"Mort sur la ferme! Les paysans sont une race en voie d’extinction, notamment parce qu’ils se suicident à un rythme record." Tel est le message que l’on pouvait lire sur la page couverture du de l’édition du 18 avril de Newsweek. Depuis la crise de la décennie 1980, apprend-on ensuite, le taux de suicide des paysans américains est demeuré deux fois plus élevé que celui de la moyenne de la population. En Inde, 270 000 paysans se sont suicidés depuis 1995. En France, un paysan se donne la mort tous les deux jours. En Chine, les paysans s’enlèvent la vie pour protester contre la saisie de leur terre à des fins d’urbanisation. En Angleterre, la catastrophe de la vache folle a provoqué une cascade de suicides parmi les paysans. En Éthiopie, leur gouvernement les dépouille de leurs terres ancestrales sans même les en aviser : ils apprennent un jour en gardant leur troupeau que leurs terres appartiennent à des Indiens. Dans un article récent de The Guardian, on situe le nombre d’hectares vendus au cours des cinq à dix dernières années entre 56 millions et 227 millions d’hectares, dont 70% en Afrique. Pour fins de comparaison, le territoire de la France est de 55 millions d’hectares.

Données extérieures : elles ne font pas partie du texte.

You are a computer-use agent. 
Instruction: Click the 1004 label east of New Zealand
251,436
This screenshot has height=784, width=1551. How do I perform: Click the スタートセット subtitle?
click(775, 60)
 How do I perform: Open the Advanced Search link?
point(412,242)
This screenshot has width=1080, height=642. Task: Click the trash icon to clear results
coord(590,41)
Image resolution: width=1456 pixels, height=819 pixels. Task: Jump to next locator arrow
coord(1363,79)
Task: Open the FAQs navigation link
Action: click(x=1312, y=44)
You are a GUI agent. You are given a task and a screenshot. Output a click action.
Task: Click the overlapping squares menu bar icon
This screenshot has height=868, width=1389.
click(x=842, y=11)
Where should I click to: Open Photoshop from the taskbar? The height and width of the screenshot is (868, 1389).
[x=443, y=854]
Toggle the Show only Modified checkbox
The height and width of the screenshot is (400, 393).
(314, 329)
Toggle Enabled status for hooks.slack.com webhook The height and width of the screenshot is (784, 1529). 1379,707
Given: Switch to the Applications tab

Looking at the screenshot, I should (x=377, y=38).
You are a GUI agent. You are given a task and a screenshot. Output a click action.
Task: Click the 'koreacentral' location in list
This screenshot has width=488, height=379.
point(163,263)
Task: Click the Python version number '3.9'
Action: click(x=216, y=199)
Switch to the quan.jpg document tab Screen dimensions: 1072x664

En Afrique, les données sont encore imprécises, mais on n’exagère sûrement pas en affirmant que l’équivalent de l’ensemble du territoire français été vendu à des étrangers : pays arabes producteurs de pétrole, Européens, Indiens, Américains, Chinois.
Quant au Québec, il ressemble aux États-Unis sur ce point comme sur tant d’autres. "Selon les données disponibles, un agriculteur sur deux serait en détresse psychologique et les agriculteurs québécois sont deux fois plus susceptibles de passer à l'acte que le reste de la population en général.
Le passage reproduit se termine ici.